An extensive fugue, in which an episodic motif is repeated in all the instrumental parts, permeates the first movement of the F minor concerto RV 143. As is frequently the case in the concerti ripieni, the slow middle movement - in this case an expressive Adagio only eight bars in length - has the character of a bridge passage. The finale is a ternary movement with two reprises and extensive unison writing for the first and second violins. Again in the second and third movements of the E minor concerto RV 134, Vivaldi scores the two violins frequently in unison. The introductory fugue leads into a three-part movement above a pedalpoint over several bars.
In the first movement of the A major concerto RV 159 Vivaldi reuses an aria from his opera La Verità in cimento, first produced in 1720 in the Teatro S.Angelo in Venice. There are references in the third movement, also, to this opera,which is set in the realm of the Grand Sultan. The interplay between the two solo violins and a cello on the one hand and tutti passages on the other is an unusual feature in a concerto ripieno and contributes to make this mercurially lively movement a particular pleasure.

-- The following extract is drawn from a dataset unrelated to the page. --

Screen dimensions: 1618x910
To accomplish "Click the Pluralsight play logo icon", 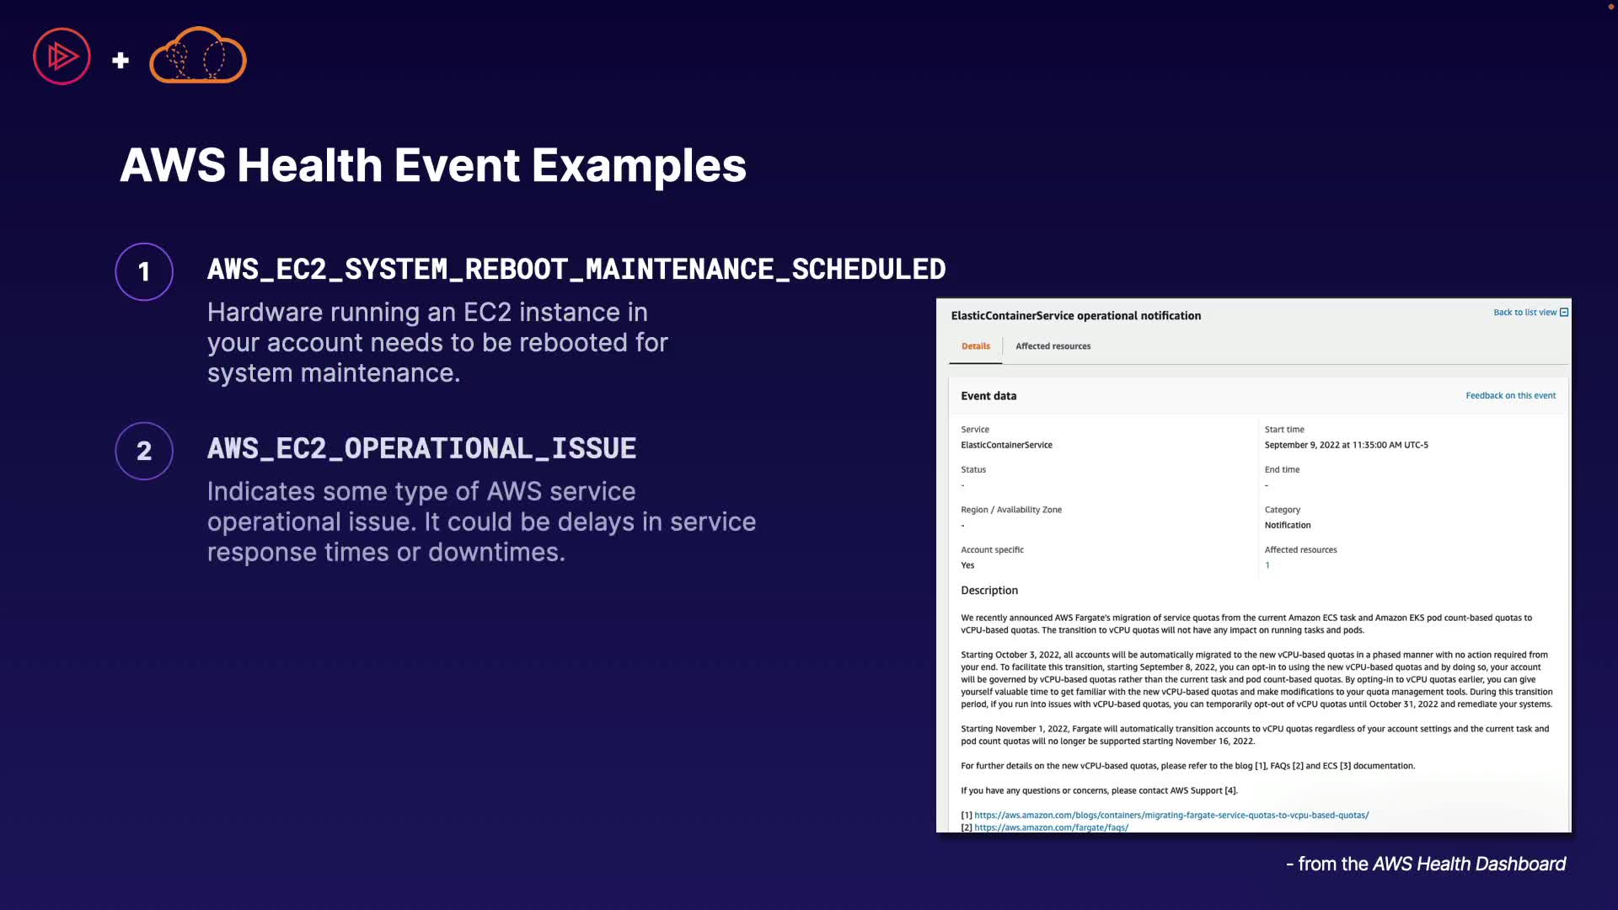I will pyautogui.click(x=62, y=56).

The first movement of the C major concerto RV 117 largely corresponds to the overture to the serenata La Sena festeggiante. A characteristic stylistic element of French music, like the sharply dotted rhythms, brings to mind in the “Allegro alla francese” that the serenata was obviously composed in honour of the French royal family: at the conclusion of that serenata the virtues of the young King Louis XV are sung.
Although the violoncello freed itself only slowly, at the start of the 18th century, from its allotted role of continuo instrument, prevailing over the viola da gamba, Vivaldi wrote at least 27 concertos for a single cello. The dates of composition are not known. But the great technical demands of many of the solo parts (use of non-adjacent strings in sixteenth note motion, and playing in the high register up into the octave above treble C) in some of these compositions argues in favour of a comparatively late date of origin. If they were written for the Ospedale della Pietà this would be fresh evidence of the extraordinary accomplishments of which some girls of the Pietà were capable. At that time, two excellent maestri di violoncello, in the persons of Antonio Vandini and (later) Bernardo Aliprandi, were engaged to teach the pupils to play the cello.

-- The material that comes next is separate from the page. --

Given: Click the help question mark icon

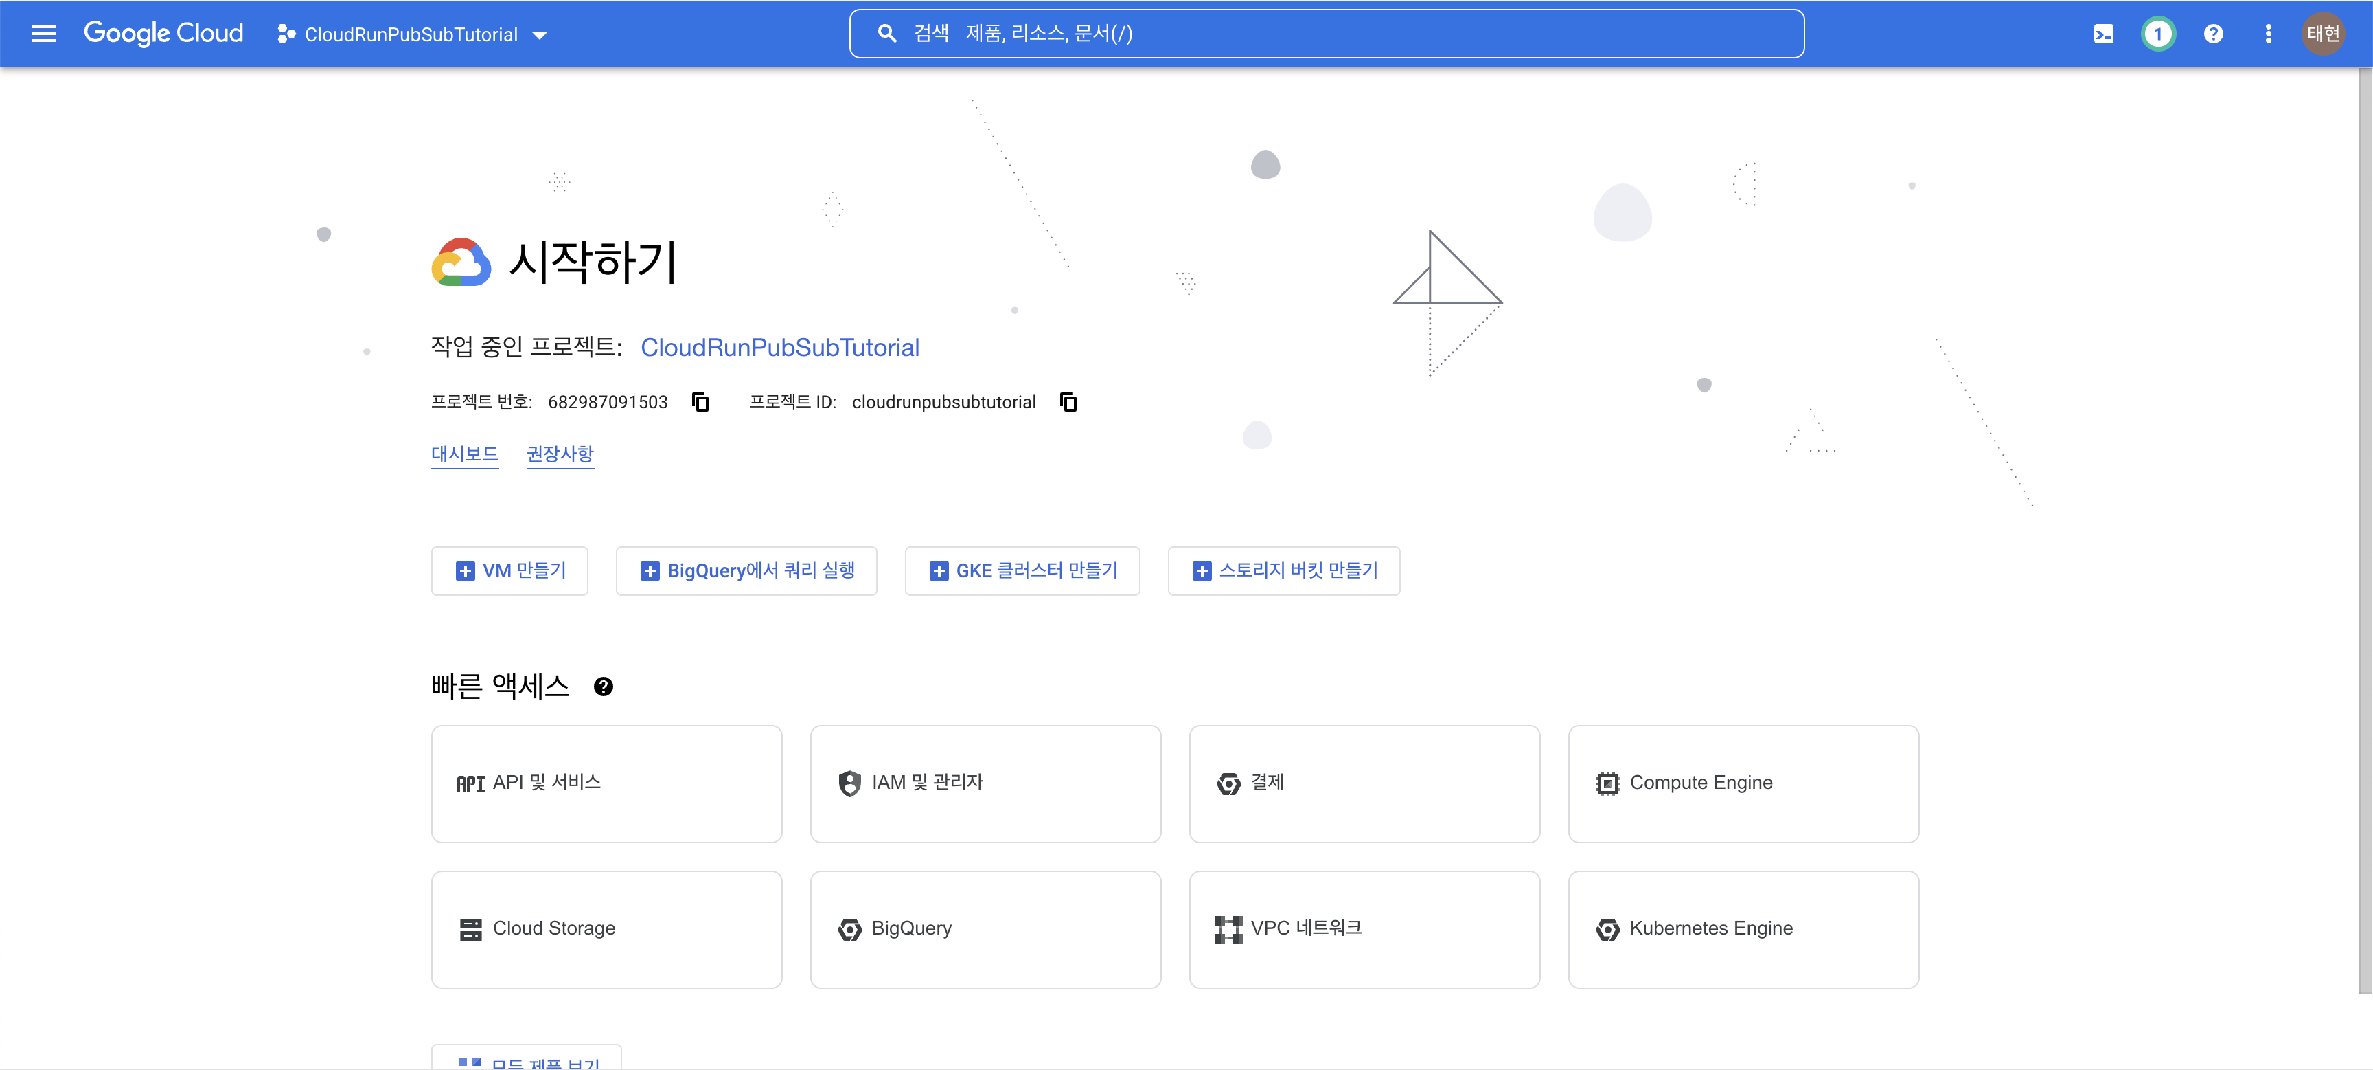Looking at the screenshot, I should pos(2213,34).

The two concertos, in G major RV 413 and A minor RV 418, are among Vivaldi's most advanced cello concertos in the history of the genre's development. In these too, as was often the case,Vivaldi gave prominence to the effective contrast between the solo instrument's bass register and the cantabile tenor register.

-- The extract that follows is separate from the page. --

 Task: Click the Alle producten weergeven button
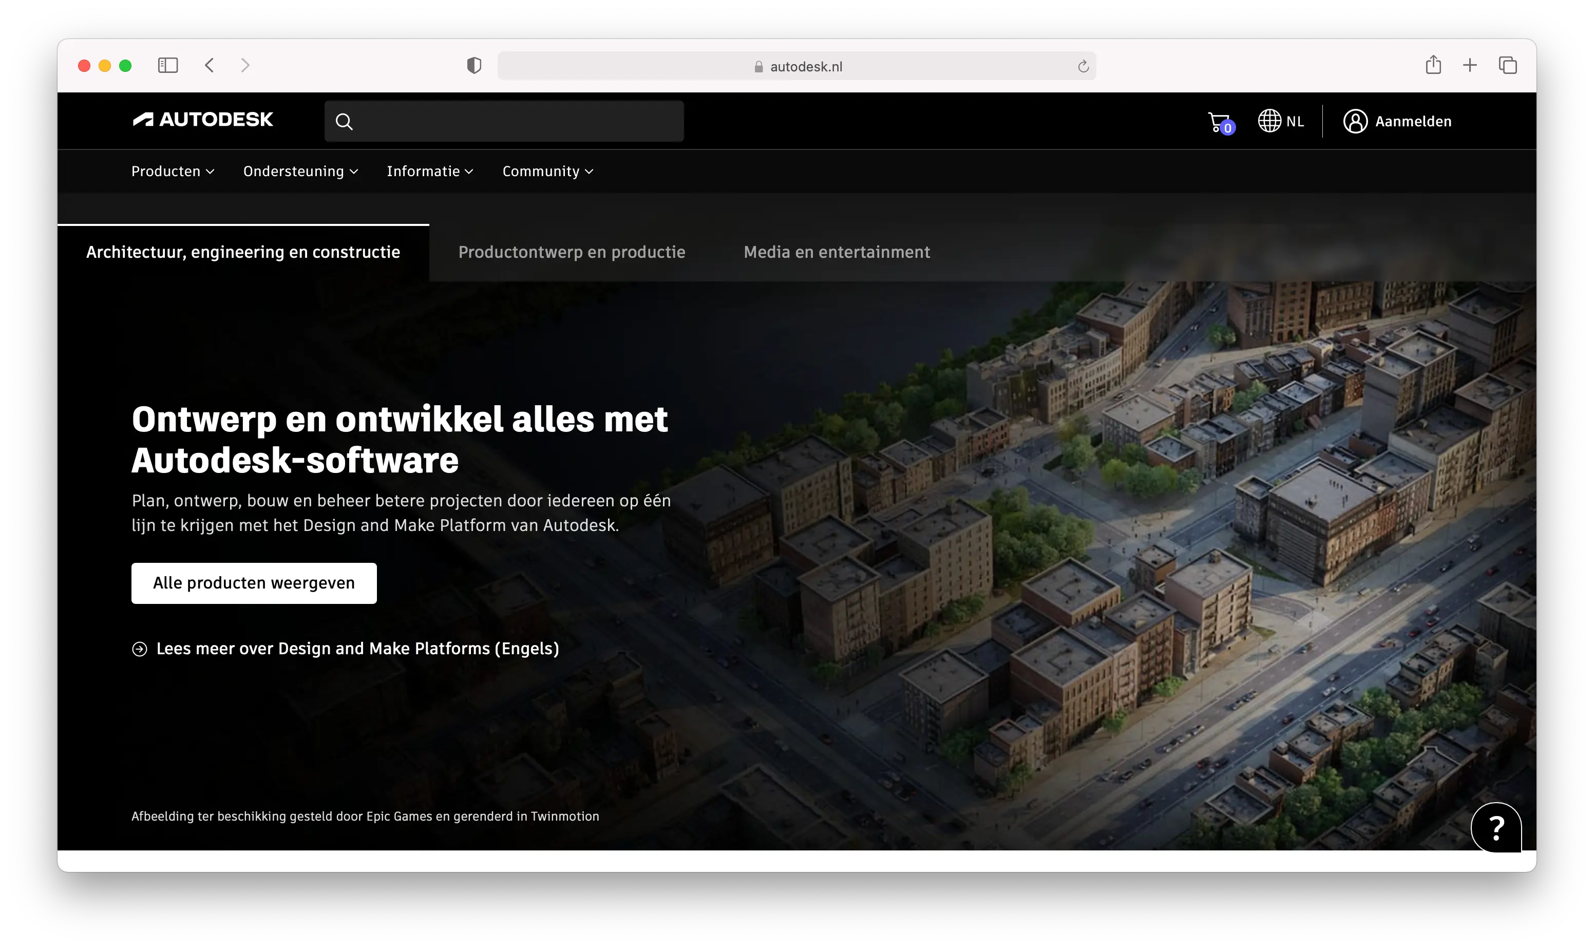[254, 583]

Vivaldi, who wrote double concertos for two violins, for two cellos or - as in the B flat major concerto RV 547 - for violin and cello, also experimented with the “doubled” double concerto. In the G major concerto RV 575, most probably composed for the Ospedale della Pietà, he repeatedly contrasts the two violins in pairs with the two cellos. But even in the concerto his handling of the reciprocal alternation is not at all schematic. In the middle of the third movement, for example, the two violins start up a lyrical duet above a sonorous underlay of broken-chord figures by the two cellos. In his concerto output too, Vivaldi was always capable of new surprises.